(Kutipan halaman):
--------------------

Thursday 2 July 2015

Barbie : Bukan Sekadar Boneka



Siapa yang tak kenal Barbie? Boneka plastik manusia remaja yang lahir dengan wajah cantik badan singset. Kalau Anda terlalu gengsi pergi ke toko mainan untuk melihat langsung, minta saja fotonya di Mbah Google. Kalau Anda tergolong orang gaptek, tak kenal internet, Anda kini bisa menikmati Barbie yang bisa bergerak di layar kaca. Tayang mulai hari Senin-Jumat jam 09.30 WIB di RCTI! Kalau tidak punya tivi? Ah, sudahlah.. Berdoa saja suatu hari Anda bisa ketemu saya, Barbie versi manusia. Hahaha.

Pada tahun 1959, Ruth Handler terinspirasi dari anak perempuannya yang bermain boneka kertas berbentuk manusia. Barbara, nama gadis itu, memainkan boneka tersebut layaknya orang dewasa. Ruth, yang kala itu sudah mendirikan perusahaan mainan Mattel, akhirnya merilis boneka mainan untuk anak berusia diatas lima tahun. Maka pada 9 Maret tahun itu lahirlah Barbara Millicent Roberts, yang akrab dipanggil Barbie.

Barbie menjadi boneka fenomenal. Meski menuai banyak kontroversi, penjualannya tak pernah kurang dari 1 juta unit perbulan sejak kemunculannya hingga hari ini. Berdasarkan survey yang dilakukan Mattel hingga tahun 2010, sedikitnya ada 100.000 kolektor Barbie di seluruh dunia. Rata-rata adalah wanita berusia 40 tahun. 40% dari mereka mampu menghabiskan 1000 dolar per tahun hanya untuk membeli pernak-pernik boneka itu.

Namun dibalik kisah suksesnya, Barbie mendapat banyak kecaman. Barbie dinilai terlalu sempurna. Jika diukur dengan skala normal, tinggi badannya 161 cm dengan berat 49 kg. Punya payudara besar dan bokong yang penuh. Ia disalah-salahkan sebagai penyebab banyak wanita menderita Anorexia untuk mendapatkan tubuh sesempurna Barbie. Atau membedah tubuhnya dengan ratusan operasi plastik seperti yang dilakukan Valeria Lukyanova demi menjadi manusia Barbie. Apalah dosa Barbie? Ia bahkan tak pernah minta diciptakan.

***

Saya sebenarnya juga tidak suka pada boneka Barbie. Bukan karena saya iri karena tubuh saya tidak sekurus dia. Dia mah apa? Cuma plastik! Sedari kecil saya takut pada boneka yang berbentuk manusia. Apalagi yang berwajah anak-anak. Sampai hari ini pun saya masih suka bergidik saat melihat boneka Susan yang matanya bisa membuka dan menutup itu.

--------------------

(Daftar tugas):
A. Dari tulisan tentang Barbie, sebutkan semua ukuran dan bentuk tubuh Barbie yang disebut di paragraf yang diawali "Namun dibalik kisah suksesnya".
B. Sambung tulisan tentang Barbie, mulai setelah kalimat terakhirnya.

(Cuplikan data):

--------------------

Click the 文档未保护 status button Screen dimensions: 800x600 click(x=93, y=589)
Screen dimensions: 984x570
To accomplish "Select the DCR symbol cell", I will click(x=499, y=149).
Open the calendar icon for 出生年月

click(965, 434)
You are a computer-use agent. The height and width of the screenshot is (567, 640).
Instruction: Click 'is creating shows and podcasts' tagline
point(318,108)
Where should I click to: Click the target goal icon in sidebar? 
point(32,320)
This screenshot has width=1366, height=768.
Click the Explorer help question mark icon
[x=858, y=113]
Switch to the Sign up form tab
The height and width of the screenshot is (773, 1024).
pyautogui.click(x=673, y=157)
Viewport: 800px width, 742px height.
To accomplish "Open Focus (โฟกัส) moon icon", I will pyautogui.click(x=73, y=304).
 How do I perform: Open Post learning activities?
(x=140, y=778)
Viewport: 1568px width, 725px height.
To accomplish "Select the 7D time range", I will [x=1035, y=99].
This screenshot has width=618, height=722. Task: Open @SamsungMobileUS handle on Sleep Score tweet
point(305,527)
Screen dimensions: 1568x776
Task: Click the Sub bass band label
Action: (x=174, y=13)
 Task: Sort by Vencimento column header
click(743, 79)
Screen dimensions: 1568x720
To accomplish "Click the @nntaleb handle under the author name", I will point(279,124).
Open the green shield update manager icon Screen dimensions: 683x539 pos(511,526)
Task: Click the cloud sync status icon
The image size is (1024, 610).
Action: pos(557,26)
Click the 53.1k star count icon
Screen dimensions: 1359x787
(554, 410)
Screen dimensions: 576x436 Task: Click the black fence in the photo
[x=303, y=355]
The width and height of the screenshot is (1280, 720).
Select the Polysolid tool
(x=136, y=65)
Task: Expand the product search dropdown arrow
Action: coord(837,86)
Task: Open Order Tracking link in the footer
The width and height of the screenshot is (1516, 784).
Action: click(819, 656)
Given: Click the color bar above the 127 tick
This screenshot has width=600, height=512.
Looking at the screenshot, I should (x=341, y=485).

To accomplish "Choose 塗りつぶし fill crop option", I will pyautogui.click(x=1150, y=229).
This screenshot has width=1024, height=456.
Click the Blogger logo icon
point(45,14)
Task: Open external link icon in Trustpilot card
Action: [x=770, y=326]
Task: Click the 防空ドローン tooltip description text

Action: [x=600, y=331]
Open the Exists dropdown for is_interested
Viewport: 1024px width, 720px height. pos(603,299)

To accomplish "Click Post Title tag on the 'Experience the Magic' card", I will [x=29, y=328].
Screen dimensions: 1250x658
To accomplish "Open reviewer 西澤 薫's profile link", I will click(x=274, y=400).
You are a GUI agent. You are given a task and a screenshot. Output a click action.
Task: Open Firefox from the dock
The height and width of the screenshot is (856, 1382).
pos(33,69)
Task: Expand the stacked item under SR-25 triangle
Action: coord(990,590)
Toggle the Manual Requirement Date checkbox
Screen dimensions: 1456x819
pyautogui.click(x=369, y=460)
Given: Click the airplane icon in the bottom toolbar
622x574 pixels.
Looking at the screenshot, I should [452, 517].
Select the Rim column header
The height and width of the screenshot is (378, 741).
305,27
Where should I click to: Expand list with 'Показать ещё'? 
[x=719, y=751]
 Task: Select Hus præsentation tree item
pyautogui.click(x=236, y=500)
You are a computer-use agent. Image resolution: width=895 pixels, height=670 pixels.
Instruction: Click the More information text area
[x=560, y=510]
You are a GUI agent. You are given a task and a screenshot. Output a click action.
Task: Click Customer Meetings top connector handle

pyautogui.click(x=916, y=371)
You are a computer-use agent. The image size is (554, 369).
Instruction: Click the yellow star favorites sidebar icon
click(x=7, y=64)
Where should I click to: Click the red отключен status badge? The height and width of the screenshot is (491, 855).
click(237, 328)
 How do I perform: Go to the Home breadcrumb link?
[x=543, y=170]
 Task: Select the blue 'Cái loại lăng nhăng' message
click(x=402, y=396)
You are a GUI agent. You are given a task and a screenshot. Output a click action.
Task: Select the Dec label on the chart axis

--------------------

(Jawaban):
A.
- Tinggi badan 161 cm
- Berat 49 kg
- Payudara besar
- Bokong yang penuh

B.
Saya pernah punya satu boneka Barbie saat masih kecil. Kala itu saya minta dibelikan karena iri pada kawan-kawan saya yang suka datang ke rumah membawa Barbie. Saya beri nama Desi Ratnasari, karena saat itu dia artis favorit saya.

Tidak seperti kawan-kawan saya yang memainkan Barbie layaknya bermain drama, saya lebih suka bereksperimen dengan boneka itu. Saya minta nenek menjahitkan baju aneh-aneh untuk dipakai Desi. Ketika sudah jadi, saya gunting sana-sini hingga jadi baju yang seksi. Semakin terlihat auratnya, semakin senang saya. Tak hanya itu, saya juga suka memotong rambut Desi dengan berbagai model gaya rambut hingga akhirnya nyaris gundul. Waktu itu saya pikir rambutnya bisa tumbuh seperti milik saya.

***

Tak lama, film Barbie muncul di televisi. Ketika itu saya sudah lama meninggalkan Desi si Barbie Binal. Barbie di televisi tampil dengan busana yang sopan. Rambutnya pirang dan tertata. Tidak acak-acakan dan nyaris gundul seperti milik Desi.

Sejak kelahirannya hingga detik ini, Barbie sudah membintangi 23 judul film dengan tema yang rata-rata diambil dari negeri dongeng. Memang, pada mulanya Barbie diciptakan sebagai mainan anak perempuan. Hingga akhirnya sebagian masyarakat ikut men-cap film Barbie hanya layak ditonton anak perempuan.

Ah, baiknya kita lupakan sajalah soal penonton film Barbie yang bias gender itu. Mari kita ulas sedikit saja tentang isinya. Menurut Basith, kawan saya, film Barbie dikemas dengan cerita dan warna yang menarik untuk anak kecil. Warnanya cerah, ceritanya asyik. Namun sayang, unsur edukasinya tidak terlalu ada.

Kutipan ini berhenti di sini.